Kasheverov_2011_Mar.Drugs_9_1698

A series of 14 new analogs of alpha-conotoxin PnIA Conus pennaceus was synthesized and tested for binding to the human alpha7 nicotinic acetylcholine receptor (nAChR) and acetylcholine-binding proteins (AChBP) Lymnaea stagnalis and Aplysia californica. Based on computer modeling and the X-ray structure of the A. californica AChBP complex with the PnIA[A10L, D14K] analog, single and multiple amino acid substitutions were introduced in alpha-conotoxin PnIA aimed at compounds of higher affinity and selectivity. Three analogs, PnIA[L5H], PnIA[A10L, D14K] and PnIA[L5R, A10L, D14R], have high affinities for AChBPs or alpha7 nAChR, as found in competition with radioiodinated alpha-bungarotoxin.
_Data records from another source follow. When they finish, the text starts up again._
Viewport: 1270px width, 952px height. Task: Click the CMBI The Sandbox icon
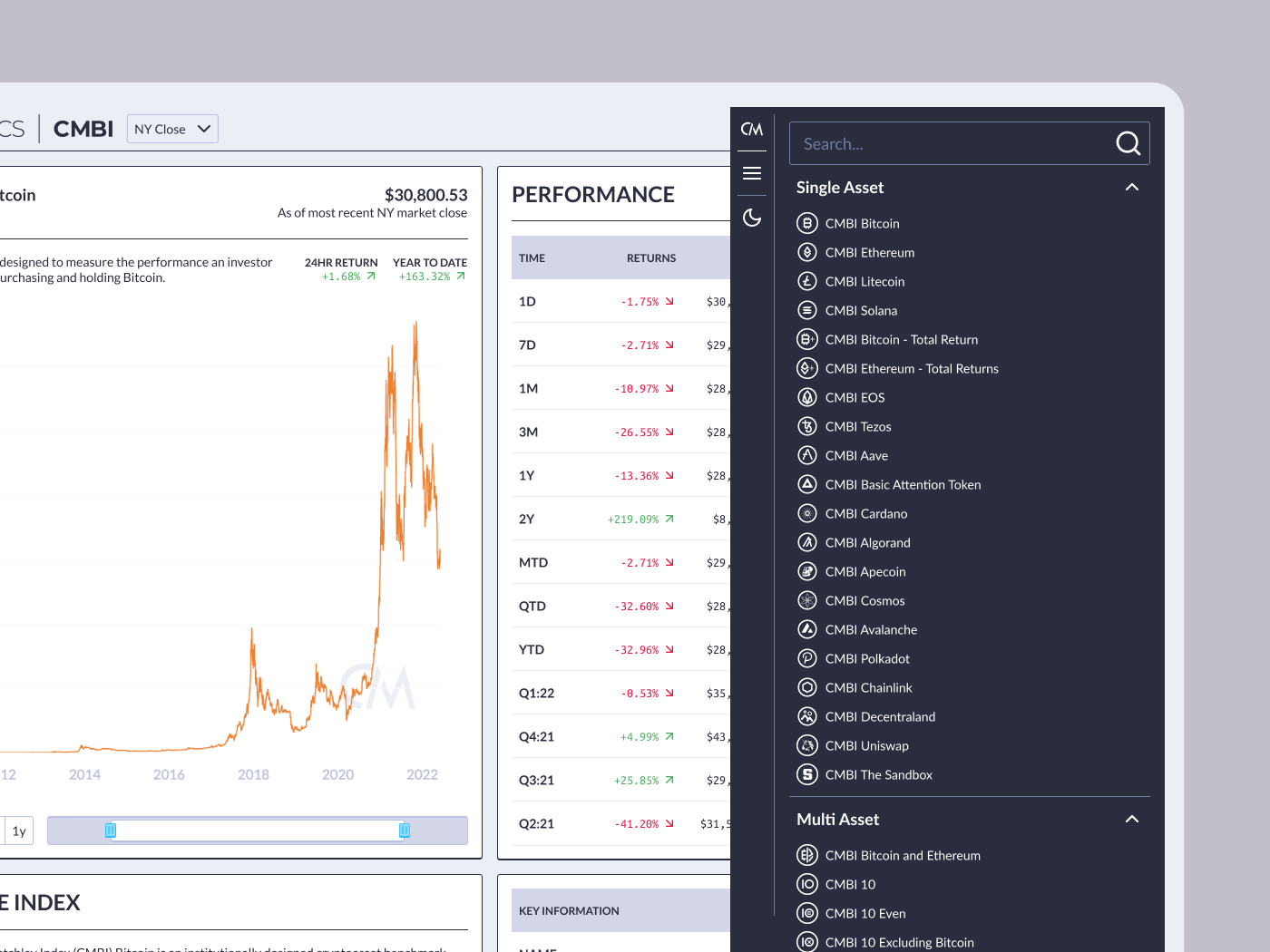807,774
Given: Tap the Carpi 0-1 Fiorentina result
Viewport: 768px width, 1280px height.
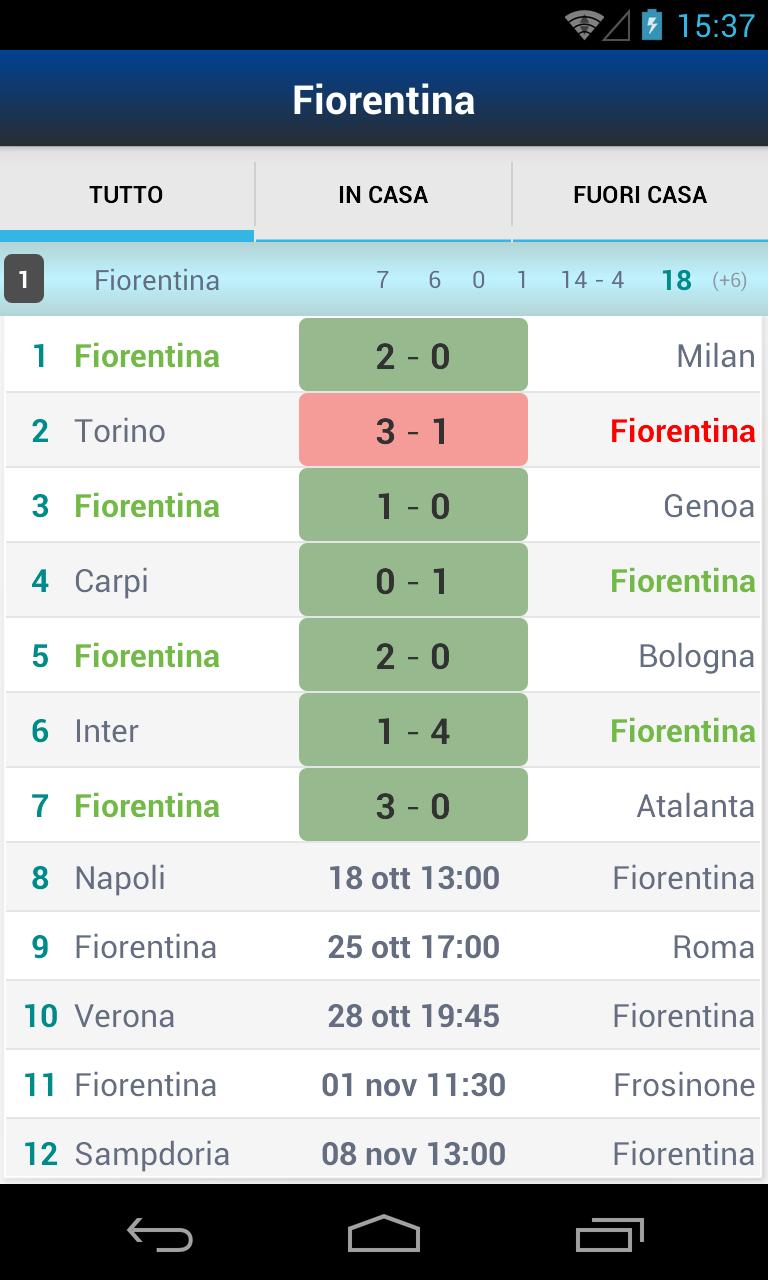Looking at the screenshot, I should click(x=413, y=579).
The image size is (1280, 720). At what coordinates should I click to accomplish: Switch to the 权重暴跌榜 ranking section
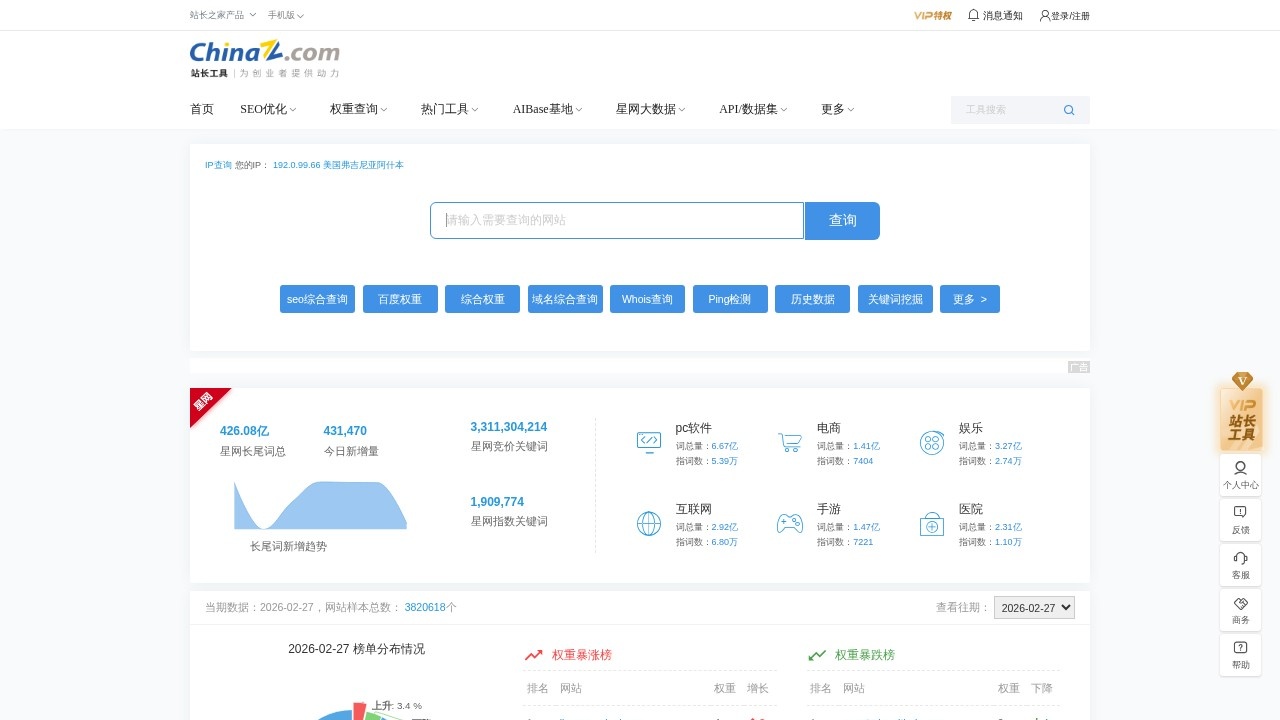866,655
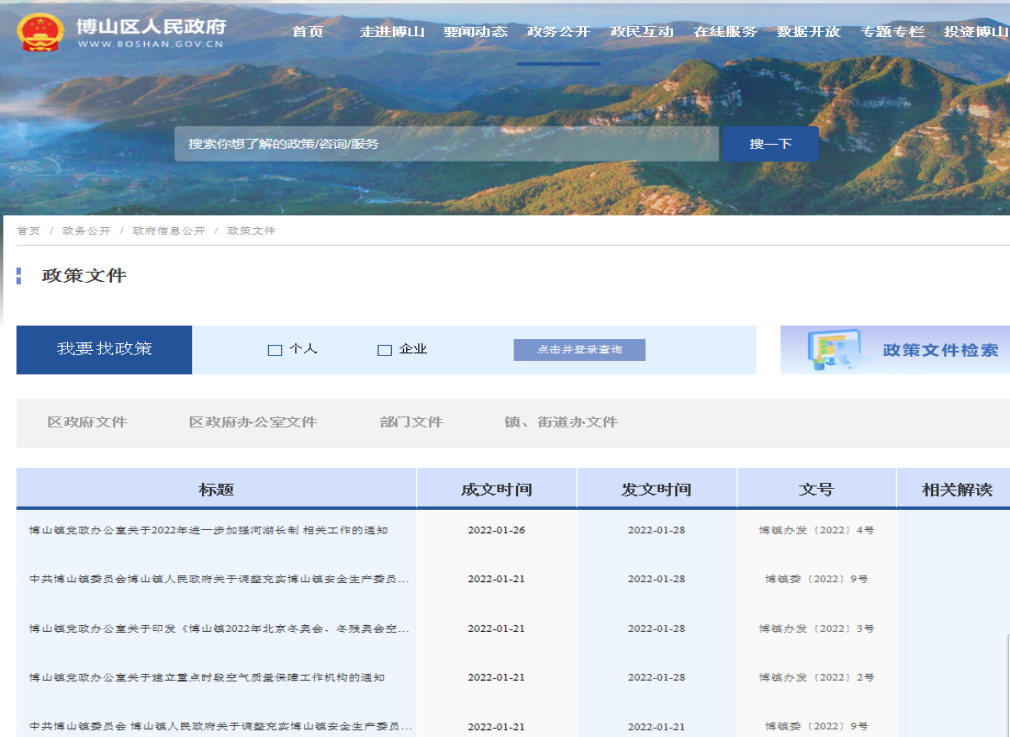Click the 点击并登录查询 button
The width and height of the screenshot is (1010, 737).
[579, 350]
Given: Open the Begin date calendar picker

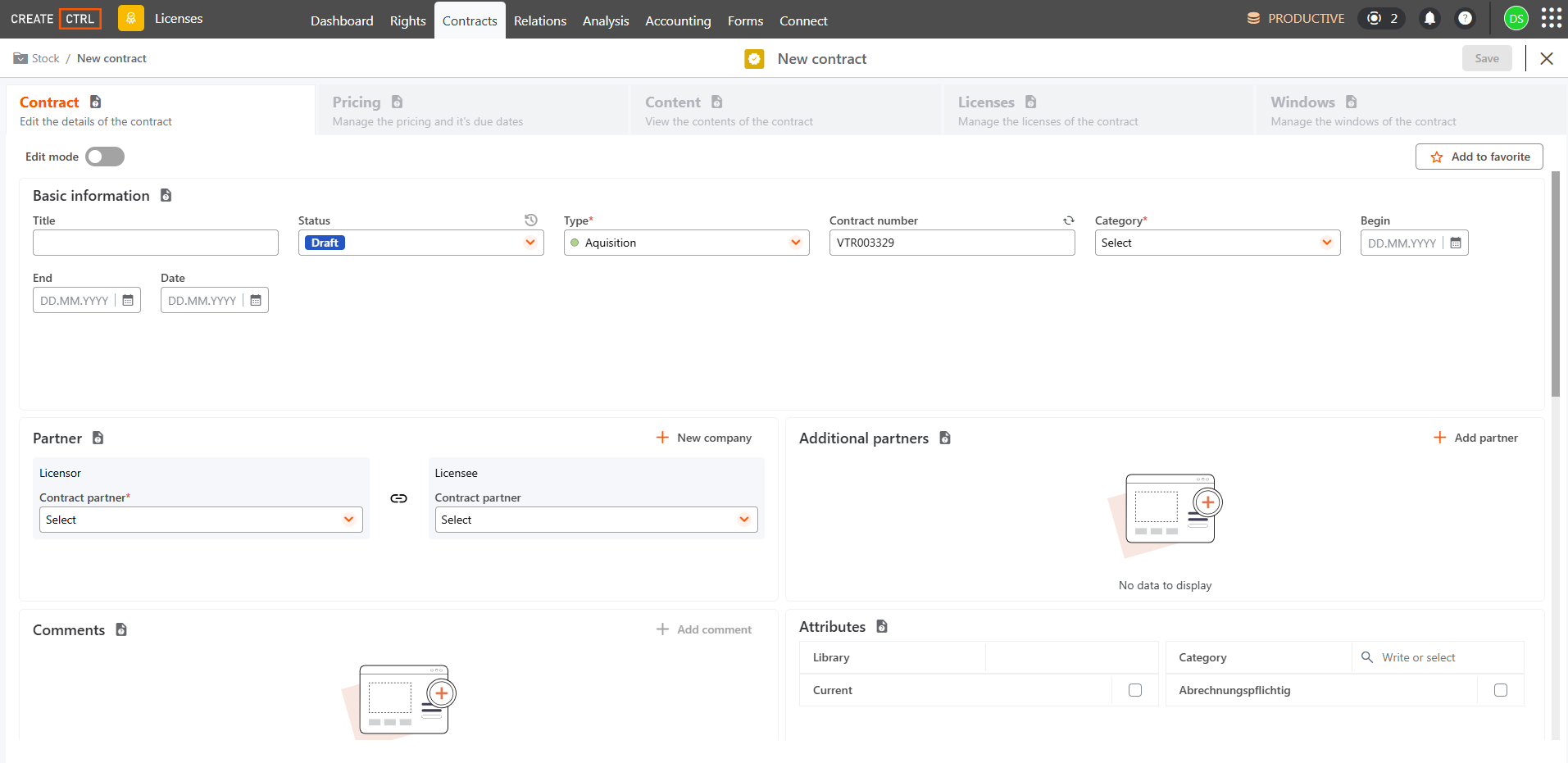Looking at the screenshot, I should pyautogui.click(x=1456, y=243).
That is why we prepared radioiodinated derivatives of these alpha-conotoxins, demonstrated their specific binding and found that among the tested synthetic analogs, most had almost 10-fold higher affinity in competition with radioactive alpha-conotoxins as compared to competition with radioactive alpha-bungarotoxin. Thus, radioiodinated alpha-conotoxins are a more sensitive tool for checking the activity of novel alpha-conotoxins and other compounds quickly dissociating from the receptor complexes.